Someone from outside wanted me to update him on the state of affairs in our tourism industry. The following is what I wrote back to him:
Thank you for your long, long mail. I am happy that there are many around the world who genuinely care for Bhutan.
I would be happy to discuss trekking in Bhutan but as you have seen from my posts and others in the papers, there is nothing heartwarming to tell you about the state of tourism and trekking in Bhutan. There seems to be a deliberate attempt to destroy the industry.
The road widening works that was started last year has caused huge dip in tourist arrivals. Even local Bhutanese dread driving between Thimphu and Trashigang since the road has been dug up and travel over them is a painful experience. The government has promised that the road will be done in 3 years - one year is already passed and even that stretch of road that was started more than 15 years back - Simtokha - Metsina - is still not done. So I cannot imagine how the government is going to complete over 400 KMs of road in 3 years. Strangely, we do not need to widen our roads - but to pave it well and maintain it well. I suspect that we have been made a victim of a greater scheme in which Bhutan wants no part.

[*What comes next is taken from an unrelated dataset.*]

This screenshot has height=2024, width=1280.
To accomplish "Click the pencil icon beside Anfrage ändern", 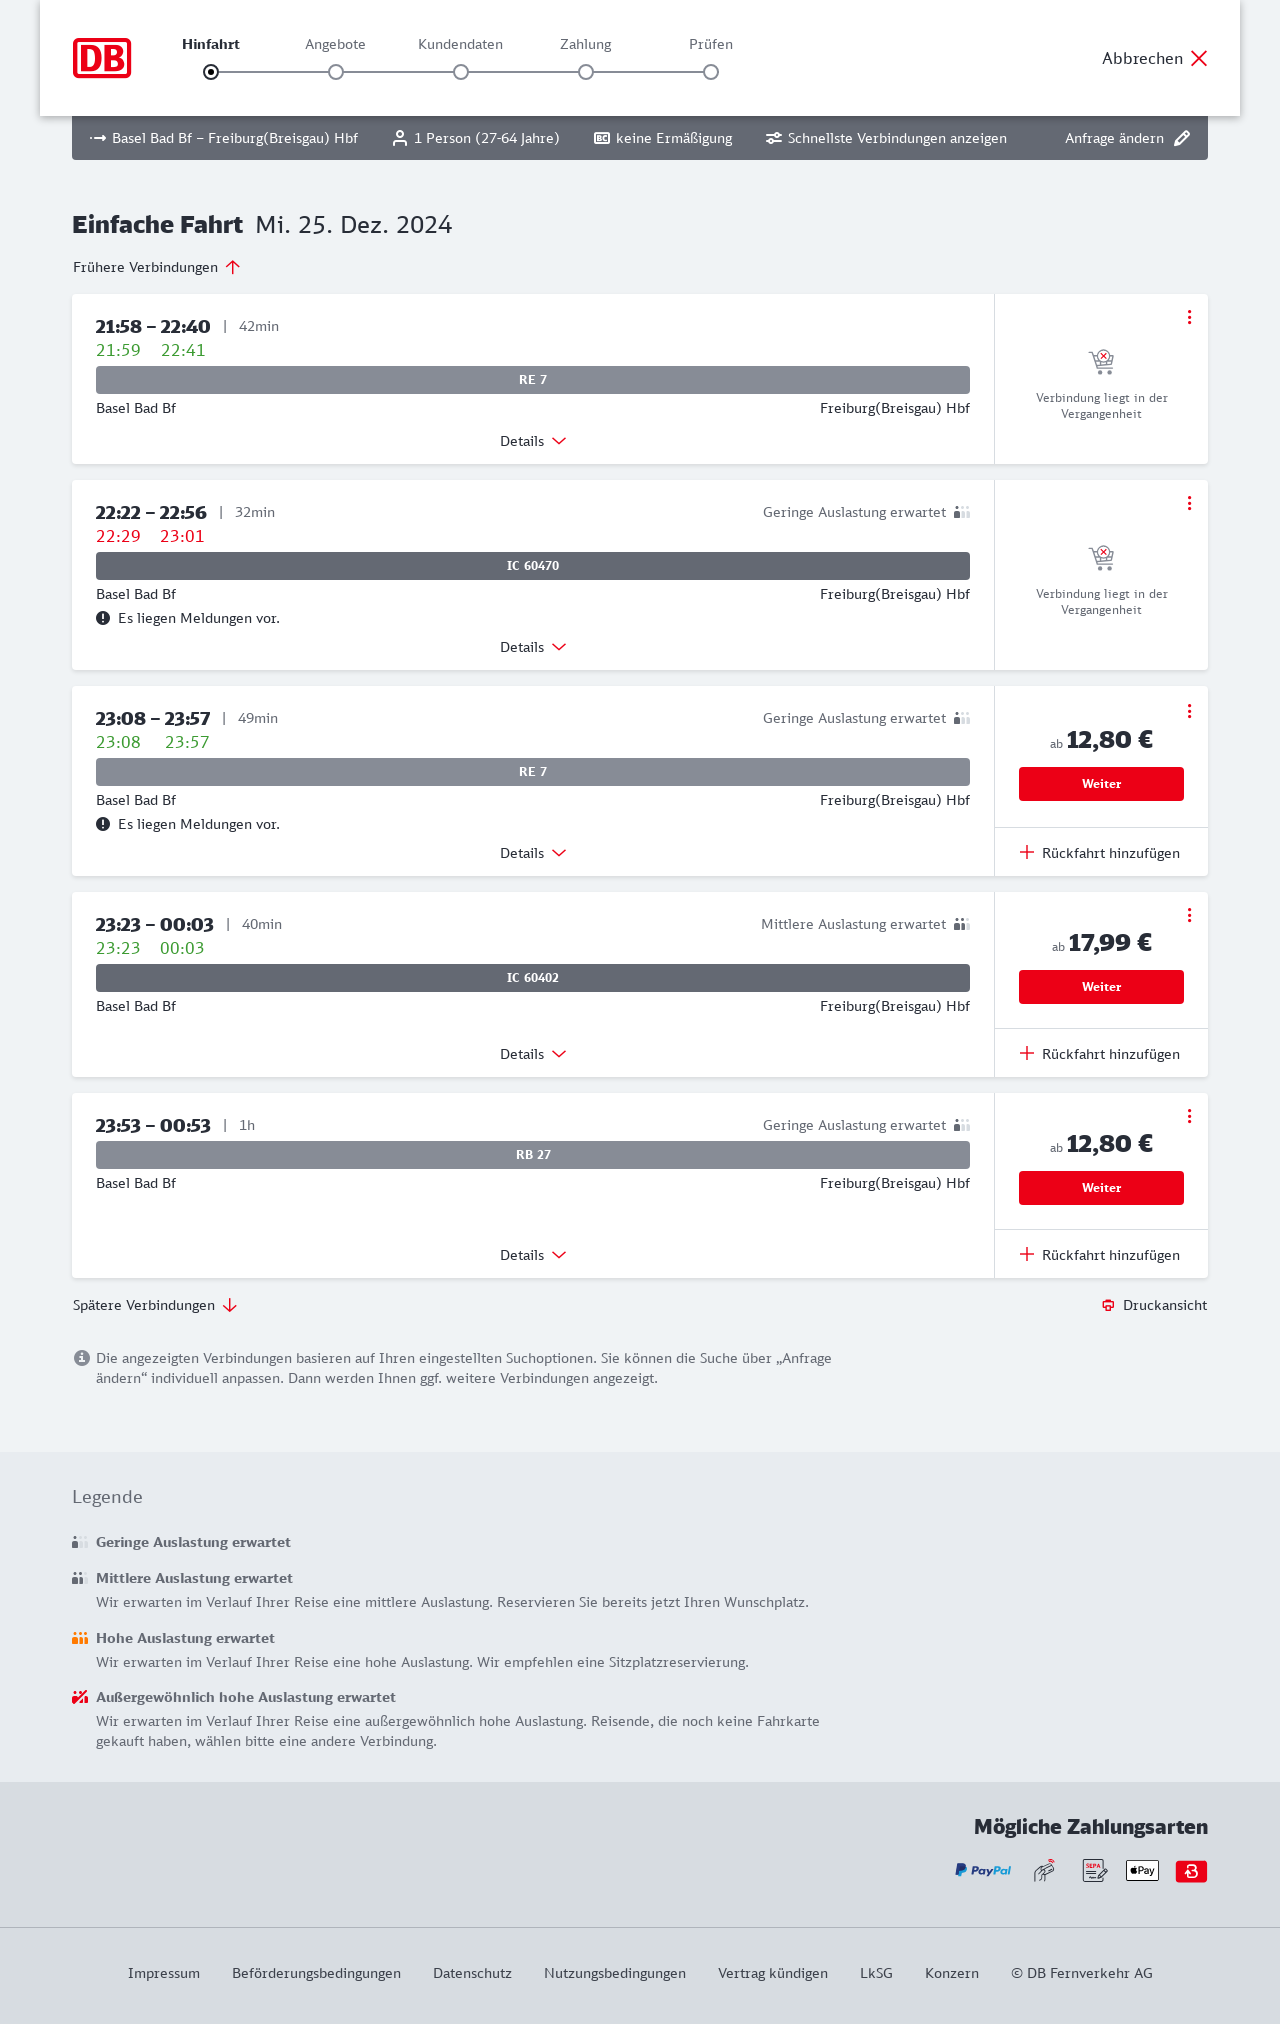I will tap(1182, 138).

Before the widening works was started I had suggested that even if we must undertake the work, we should do the work in short stretches - to minimize wholesale destruction to the roads. That suggestion was ignored and now the entire stretch from Thimphu to Trashigang is in shambles.
Thousands of tons of earth and boulder are dumped below the road - in the process causing destruction to trees that have taken hundreds of years to grow and mature. The bushes and forests through which the roads run are home to hundred of bird and animal species - their homes have been invaded and entire ecosystem has been altered irreversibly. The mountain sides that now resemble patches of warzones are a sight that breaks your heart. If a champion of environmental conservation - such as Bhutan - can act so irresponsibly, what chance does this earth have - in the hands of those who are said to be less responsible towards the environment and its conservation?
One stretch of road in the East - Sengore to Yongkala - is famed for the birding opportunity it provides to the world birding community. Over the coming years that too will be destroyed by the road widening works thereby effectively ending Bhutan’s claim to being the birding capital of the world.
Our most famous trekking route is now ruined. Most other routes will be destroyed too - because we are incapable of doing things with responsibility and feeling. So there does not seem to be anything useful to talk about our tourism.
And yet, tourism is Bhutan’s biggest industry that employs the largest number of people - across the broad spectrum of Bhutanese society. It beats hydro-power hands down - both in terms of providing jobs as well as real (not perceived) income to the people and the government. And yet, there is a mindless rush to do hydro-power projects that has already enslaved many future generations of Bhutanese.
All that I know is that we need to protect our tourism industry. Despite all that is not going well, Bhutan still holds allure to many around the world. At an individual level, even in very small ways, I am committed to doing what I can to promote and energize tourism in Bhutan.